In contrast, the asynchronous mode uses scheduled replication and is not affected by connection latency. One way to improve asynchronous performance is to increase the interval between the replication times. This increase allows for ?file system churn.? Data is rewritten throughout the day, but only the latest version is included in the less frequent replication schedules.
In contrast to flexible volumes, the physical characteristics of traditional volumes affect SnapMirror performance. When you use traditional volumes, for best SnapMirror performance, you should configure the source and destination volumes with the same RAID size, RAID group size, and number of RAID groups.
The visibility_interval parameter controls the apparent performance of the SnapMirror synchronization. The parameter controls the view of the data on the destination system. Even after the data is received, the destination file-system view is not updated until the visibility interval elapses. The default visibility interval is three minutes, with a minimum setting of 30 seconds. Reducing the internal is not recommended because deviation from the default value can have a detrimental impact on controller performance.
NOTE: It is possible to throttle the SnapMirror traffic so as to reduce its impact on other applications that use the WAN connection.
Before you can enable the replication relationship, you must configure the SnapMirror access control between the source and destination storage controllers.
The source controller needs to grant access to the destination controller so that the destination controller can
?pull? updates from the source. And the destination controller needs to grant access to the source controller so that the replication relationship can be reversed after a disaster event is resolved (synchronizing back from the disaster recovery site to the production site).
There are two ways to configure SnapMirror access control on the storage controllers:
options snapmirror.access host=legacy
– Edit the /etc/snapmirror.allow file.
– Add the other storage controller‘s host name.
options snapmirror.access host=
– By default, this option is set to the keyword ?legacy.? Use of the keyword causes the system to refer to the snapmirror.allow file for access control.
– Alternatively, you can set the option to host=, to enable the SnapMirror relationship to be accessed from the remote controller.
NOTE: Method 2 is the preferred way to enable the remote access.
The traffic between the source and destination controllers is not encrypted. In a security-conscious environment, it may be necessary to implement some type of network-level encryption for the replication traffic (for example, to use the NetApp DataFort™ encryption devices).
The DataFort security system is designed to encrypt data-at-rest, not data-in-transit. An encrypting Ethernet switch is used to encrypt data-at-rest.
Comprehensive logging of all SnapMirror activity is enabled by default. The log file is saved to the /etc/log/snapmirror.[0-5] file(s). The log can be disabled by executing the following command:
options snapmirror.log.enable [on|off]. The snapmirror status command displays the current status of all SnapMirror relationships. Some status information is available only on the destination controller.

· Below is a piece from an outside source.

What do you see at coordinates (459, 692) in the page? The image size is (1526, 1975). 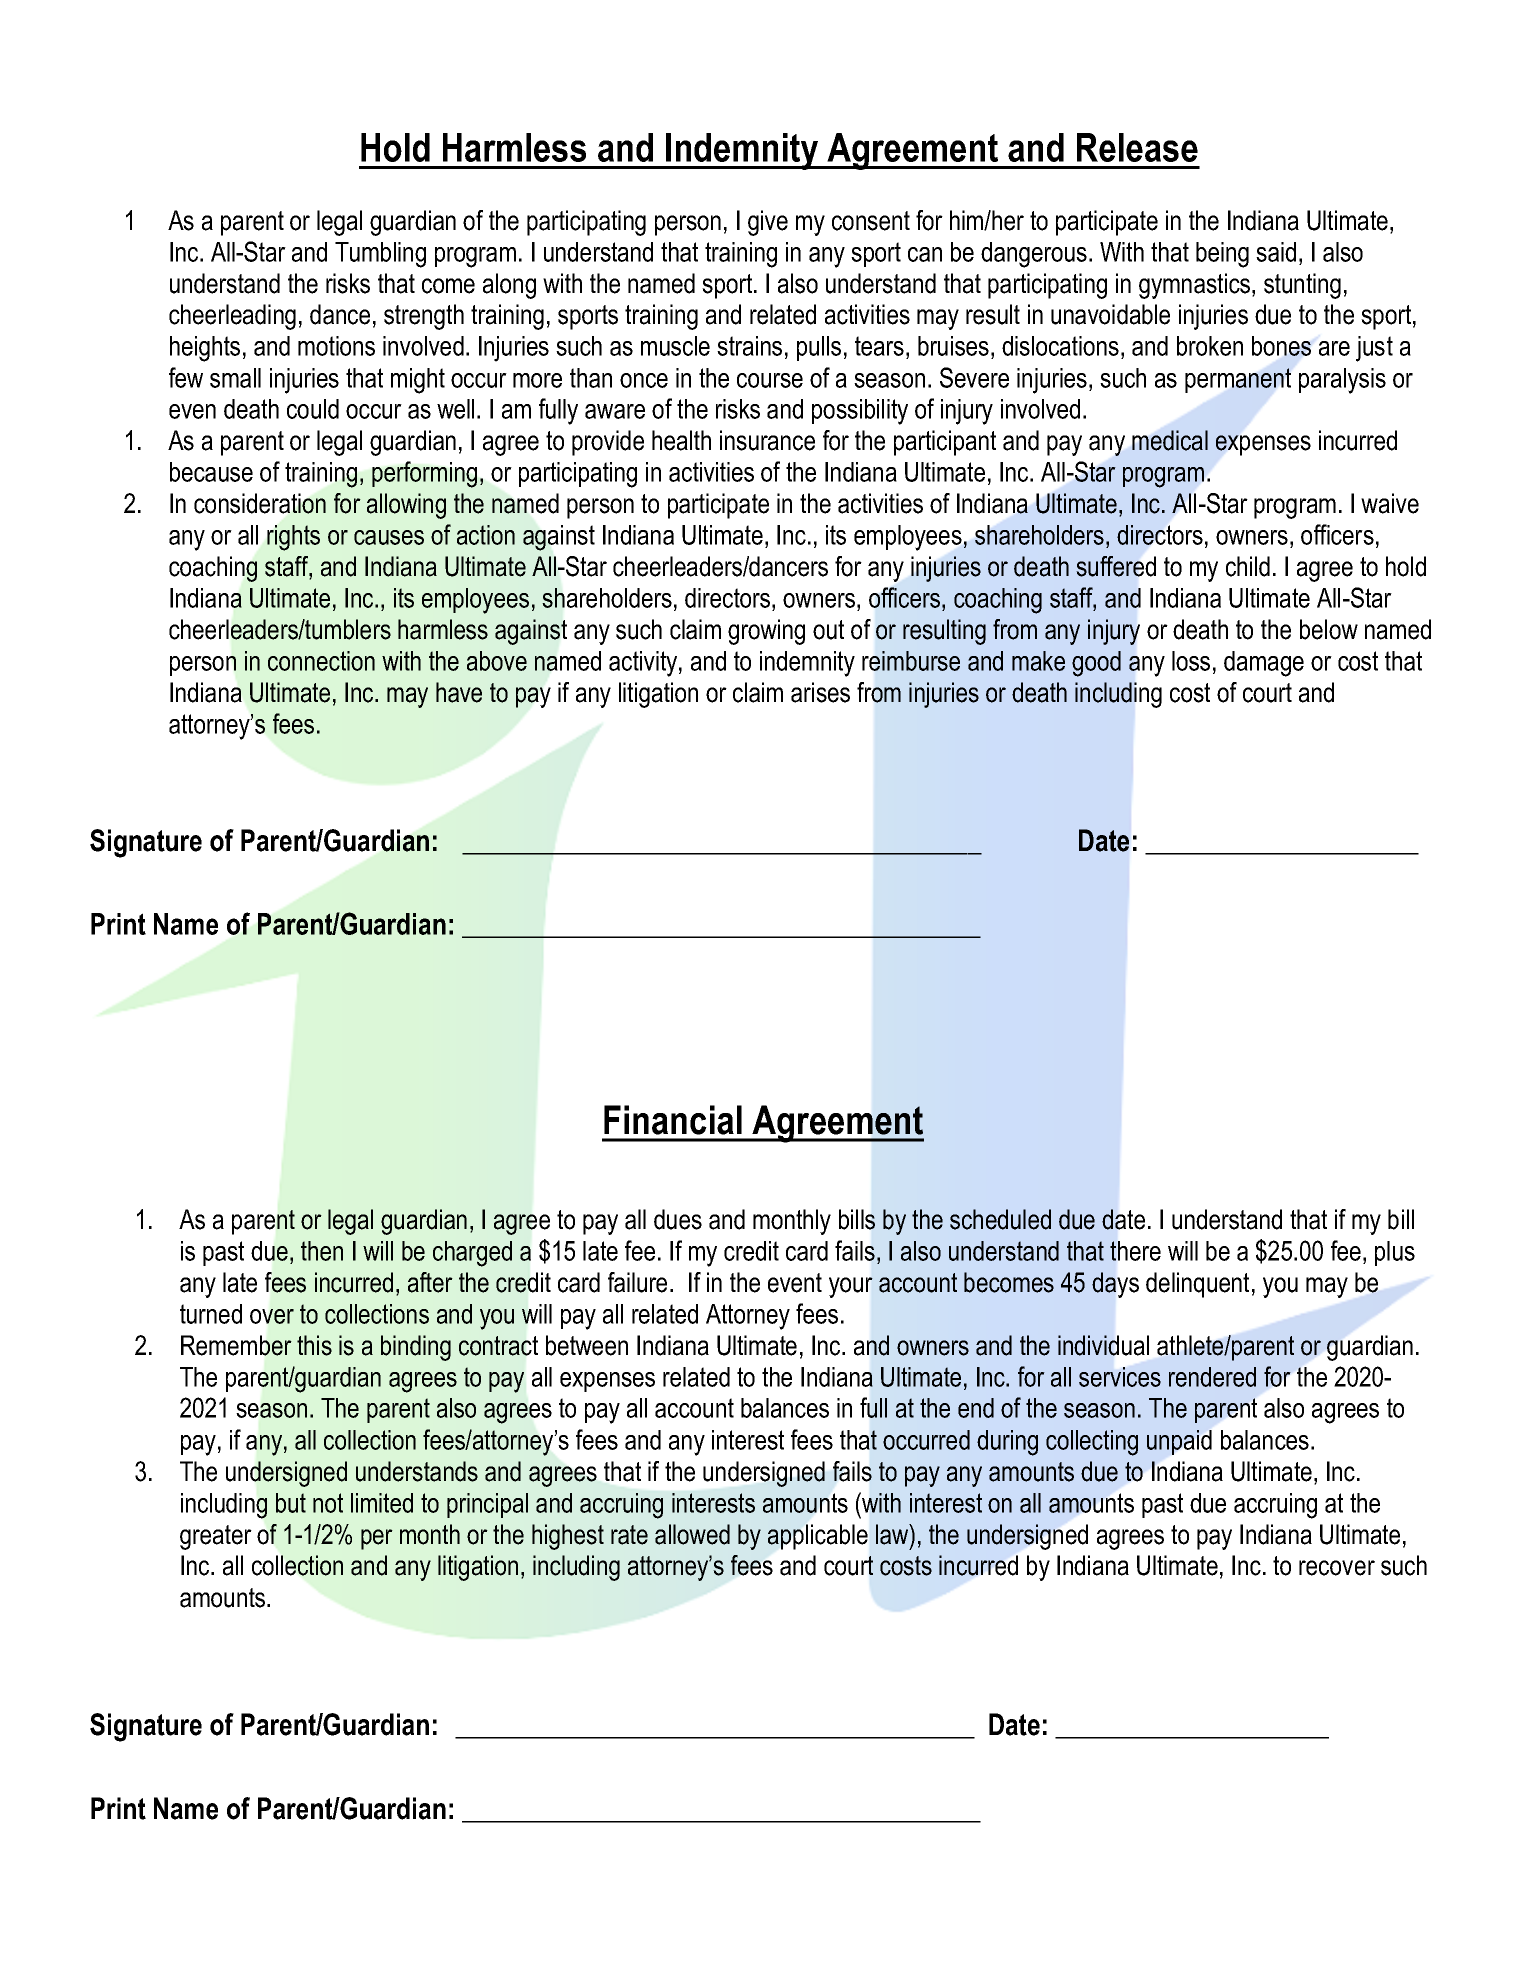 I see `have` at bounding box center [459, 692].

FIGURE 15: SAMPLE OUTPUT OF SNAPMIRROR STATUS
A SnapMirror relationship passes through several defined stages as it initializes the baseline transfer (level-0), synchronizes data (level-1), and possibly reestablishes a broken mirror. The details of the process of troubleshooting and rectification are determined by the stage that the relationship was in when the failure occurred. For example, if communications failed during the initial baseline transfer, then the destination is incomplete. In this case, you must rerun the initialization, rather than trying to re-establish synchronization to the incomplete mirror.